Brief ▸ Each line below that includes the word "date" is to be reported.

Dataset excerpts ▸
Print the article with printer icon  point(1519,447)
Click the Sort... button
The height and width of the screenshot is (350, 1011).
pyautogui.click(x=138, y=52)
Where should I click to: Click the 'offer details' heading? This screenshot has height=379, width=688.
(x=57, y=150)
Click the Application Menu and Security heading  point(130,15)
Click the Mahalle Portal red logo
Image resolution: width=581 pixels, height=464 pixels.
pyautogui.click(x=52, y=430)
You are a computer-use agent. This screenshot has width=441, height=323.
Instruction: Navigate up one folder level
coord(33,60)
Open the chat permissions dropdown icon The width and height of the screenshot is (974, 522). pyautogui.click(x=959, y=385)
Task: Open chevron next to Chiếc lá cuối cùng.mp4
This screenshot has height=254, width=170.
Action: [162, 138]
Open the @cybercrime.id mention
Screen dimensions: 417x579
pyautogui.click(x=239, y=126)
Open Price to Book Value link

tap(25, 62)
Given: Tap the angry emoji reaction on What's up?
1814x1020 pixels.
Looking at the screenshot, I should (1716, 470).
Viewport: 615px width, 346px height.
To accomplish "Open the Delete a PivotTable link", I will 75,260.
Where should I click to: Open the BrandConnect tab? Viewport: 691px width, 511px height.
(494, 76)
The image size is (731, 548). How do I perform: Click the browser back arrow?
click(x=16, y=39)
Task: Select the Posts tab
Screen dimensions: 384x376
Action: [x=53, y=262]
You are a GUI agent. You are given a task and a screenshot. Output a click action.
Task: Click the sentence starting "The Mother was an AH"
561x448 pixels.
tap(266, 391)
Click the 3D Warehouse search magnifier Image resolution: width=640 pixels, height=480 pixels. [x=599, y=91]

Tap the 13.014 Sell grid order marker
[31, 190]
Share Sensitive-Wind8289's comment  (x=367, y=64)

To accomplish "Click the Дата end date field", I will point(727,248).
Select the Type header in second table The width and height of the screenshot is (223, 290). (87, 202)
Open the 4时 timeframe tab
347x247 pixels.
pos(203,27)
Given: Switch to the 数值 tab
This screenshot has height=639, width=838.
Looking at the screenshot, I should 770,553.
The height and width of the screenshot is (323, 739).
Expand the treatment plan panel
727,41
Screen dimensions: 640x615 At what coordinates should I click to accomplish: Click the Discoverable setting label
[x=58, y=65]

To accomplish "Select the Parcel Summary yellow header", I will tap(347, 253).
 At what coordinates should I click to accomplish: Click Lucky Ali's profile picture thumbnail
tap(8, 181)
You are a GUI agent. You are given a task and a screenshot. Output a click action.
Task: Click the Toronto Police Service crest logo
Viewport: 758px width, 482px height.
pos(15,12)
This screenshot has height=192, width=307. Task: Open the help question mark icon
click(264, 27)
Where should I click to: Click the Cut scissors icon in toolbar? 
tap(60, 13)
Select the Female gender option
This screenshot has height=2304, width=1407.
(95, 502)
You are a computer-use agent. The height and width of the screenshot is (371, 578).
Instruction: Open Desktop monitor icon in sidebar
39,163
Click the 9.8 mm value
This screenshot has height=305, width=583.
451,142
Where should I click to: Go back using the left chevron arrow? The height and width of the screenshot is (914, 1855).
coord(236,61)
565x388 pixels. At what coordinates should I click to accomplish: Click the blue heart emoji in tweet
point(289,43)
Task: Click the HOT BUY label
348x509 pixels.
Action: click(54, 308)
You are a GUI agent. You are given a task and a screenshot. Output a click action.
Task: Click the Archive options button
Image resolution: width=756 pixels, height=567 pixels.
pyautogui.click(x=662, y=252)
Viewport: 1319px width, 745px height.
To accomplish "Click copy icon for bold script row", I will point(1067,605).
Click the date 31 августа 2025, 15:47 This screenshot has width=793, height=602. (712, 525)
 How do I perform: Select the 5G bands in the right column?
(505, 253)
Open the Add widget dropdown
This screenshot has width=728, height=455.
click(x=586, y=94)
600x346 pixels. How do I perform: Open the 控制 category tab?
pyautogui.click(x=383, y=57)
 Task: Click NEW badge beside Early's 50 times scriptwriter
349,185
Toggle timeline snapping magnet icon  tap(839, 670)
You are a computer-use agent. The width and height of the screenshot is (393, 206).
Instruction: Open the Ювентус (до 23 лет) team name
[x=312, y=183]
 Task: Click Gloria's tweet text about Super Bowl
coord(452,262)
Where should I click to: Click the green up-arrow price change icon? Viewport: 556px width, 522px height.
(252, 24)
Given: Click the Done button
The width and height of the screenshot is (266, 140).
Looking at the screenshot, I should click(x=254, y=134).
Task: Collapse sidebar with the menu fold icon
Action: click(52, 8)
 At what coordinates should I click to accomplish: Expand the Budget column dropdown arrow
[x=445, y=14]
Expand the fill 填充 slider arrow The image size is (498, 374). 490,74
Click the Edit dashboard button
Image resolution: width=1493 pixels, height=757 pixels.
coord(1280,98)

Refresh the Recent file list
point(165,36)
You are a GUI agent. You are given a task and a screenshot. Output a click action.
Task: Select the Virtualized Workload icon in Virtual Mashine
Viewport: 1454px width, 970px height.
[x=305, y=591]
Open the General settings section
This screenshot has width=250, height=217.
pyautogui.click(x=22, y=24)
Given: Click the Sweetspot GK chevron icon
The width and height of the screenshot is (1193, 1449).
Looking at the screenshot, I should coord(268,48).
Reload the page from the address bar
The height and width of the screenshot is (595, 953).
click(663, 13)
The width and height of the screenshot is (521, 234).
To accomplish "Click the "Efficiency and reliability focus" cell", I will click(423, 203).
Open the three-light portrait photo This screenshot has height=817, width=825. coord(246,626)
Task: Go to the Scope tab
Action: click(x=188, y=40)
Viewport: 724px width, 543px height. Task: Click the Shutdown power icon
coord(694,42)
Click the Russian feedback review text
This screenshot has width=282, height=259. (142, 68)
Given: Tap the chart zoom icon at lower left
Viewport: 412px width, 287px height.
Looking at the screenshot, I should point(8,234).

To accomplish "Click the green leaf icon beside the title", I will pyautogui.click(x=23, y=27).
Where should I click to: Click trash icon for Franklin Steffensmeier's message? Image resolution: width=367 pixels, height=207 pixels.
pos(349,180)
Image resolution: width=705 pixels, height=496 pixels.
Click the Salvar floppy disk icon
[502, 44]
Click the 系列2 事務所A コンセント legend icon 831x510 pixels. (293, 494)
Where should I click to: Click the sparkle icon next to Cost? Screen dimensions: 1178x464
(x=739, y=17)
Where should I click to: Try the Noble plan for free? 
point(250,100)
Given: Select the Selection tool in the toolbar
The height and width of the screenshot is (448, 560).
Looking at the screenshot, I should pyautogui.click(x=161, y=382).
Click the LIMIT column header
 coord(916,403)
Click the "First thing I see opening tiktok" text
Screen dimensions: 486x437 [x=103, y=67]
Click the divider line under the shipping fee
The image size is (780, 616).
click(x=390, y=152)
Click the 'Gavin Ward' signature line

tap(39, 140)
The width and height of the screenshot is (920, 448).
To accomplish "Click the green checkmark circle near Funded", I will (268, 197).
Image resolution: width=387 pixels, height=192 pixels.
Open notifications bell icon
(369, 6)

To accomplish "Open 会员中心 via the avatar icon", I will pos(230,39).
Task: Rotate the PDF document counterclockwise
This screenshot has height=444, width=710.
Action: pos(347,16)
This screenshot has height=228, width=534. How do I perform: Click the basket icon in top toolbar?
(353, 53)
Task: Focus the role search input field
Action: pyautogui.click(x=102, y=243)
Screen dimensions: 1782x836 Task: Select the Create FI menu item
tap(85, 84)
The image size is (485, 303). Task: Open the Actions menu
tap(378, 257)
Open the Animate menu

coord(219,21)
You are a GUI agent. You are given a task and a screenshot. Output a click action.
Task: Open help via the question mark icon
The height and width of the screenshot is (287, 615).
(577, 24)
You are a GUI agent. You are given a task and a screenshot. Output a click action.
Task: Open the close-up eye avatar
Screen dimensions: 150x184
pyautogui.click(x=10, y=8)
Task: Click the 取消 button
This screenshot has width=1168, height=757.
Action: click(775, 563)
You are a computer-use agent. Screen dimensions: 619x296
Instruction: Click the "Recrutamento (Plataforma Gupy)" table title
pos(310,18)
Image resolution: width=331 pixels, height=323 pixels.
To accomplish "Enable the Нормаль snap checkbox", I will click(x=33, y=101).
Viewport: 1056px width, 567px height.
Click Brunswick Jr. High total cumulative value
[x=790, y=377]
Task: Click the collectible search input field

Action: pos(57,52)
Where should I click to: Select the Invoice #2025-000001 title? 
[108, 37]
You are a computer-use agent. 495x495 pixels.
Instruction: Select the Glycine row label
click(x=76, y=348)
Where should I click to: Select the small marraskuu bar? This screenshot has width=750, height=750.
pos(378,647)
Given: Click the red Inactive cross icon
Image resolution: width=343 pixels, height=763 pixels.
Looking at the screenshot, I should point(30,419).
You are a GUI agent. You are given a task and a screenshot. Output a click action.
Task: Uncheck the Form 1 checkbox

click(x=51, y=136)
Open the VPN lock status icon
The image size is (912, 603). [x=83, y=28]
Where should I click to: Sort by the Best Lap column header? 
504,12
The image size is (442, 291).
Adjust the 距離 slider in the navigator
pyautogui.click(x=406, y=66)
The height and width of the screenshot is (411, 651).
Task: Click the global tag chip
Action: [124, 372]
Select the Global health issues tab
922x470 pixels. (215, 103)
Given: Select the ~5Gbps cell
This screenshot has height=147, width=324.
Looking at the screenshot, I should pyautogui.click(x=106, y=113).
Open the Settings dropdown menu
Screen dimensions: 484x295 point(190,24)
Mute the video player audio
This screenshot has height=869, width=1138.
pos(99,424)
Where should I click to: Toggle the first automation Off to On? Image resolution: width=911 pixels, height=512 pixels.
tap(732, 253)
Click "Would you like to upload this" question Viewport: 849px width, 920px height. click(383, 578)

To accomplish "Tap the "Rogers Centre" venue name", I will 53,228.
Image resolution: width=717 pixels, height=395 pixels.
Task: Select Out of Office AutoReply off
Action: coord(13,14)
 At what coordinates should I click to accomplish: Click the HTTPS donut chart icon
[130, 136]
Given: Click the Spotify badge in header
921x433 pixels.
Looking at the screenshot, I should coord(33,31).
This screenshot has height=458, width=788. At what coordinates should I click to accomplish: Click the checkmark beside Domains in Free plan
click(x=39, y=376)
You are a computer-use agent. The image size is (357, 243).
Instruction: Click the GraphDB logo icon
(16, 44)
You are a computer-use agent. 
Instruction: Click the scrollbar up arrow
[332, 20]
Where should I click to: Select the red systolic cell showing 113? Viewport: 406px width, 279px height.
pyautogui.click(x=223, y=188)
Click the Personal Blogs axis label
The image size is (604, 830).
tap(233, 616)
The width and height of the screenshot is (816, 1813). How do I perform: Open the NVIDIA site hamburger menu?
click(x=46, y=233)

Exercise answer ▸
To accomplish "Click the Дата end date field", I will point(727,248).
Click the date 31 августа 2025, 15:47 This screenshot has width=793, height=602. (712, 525)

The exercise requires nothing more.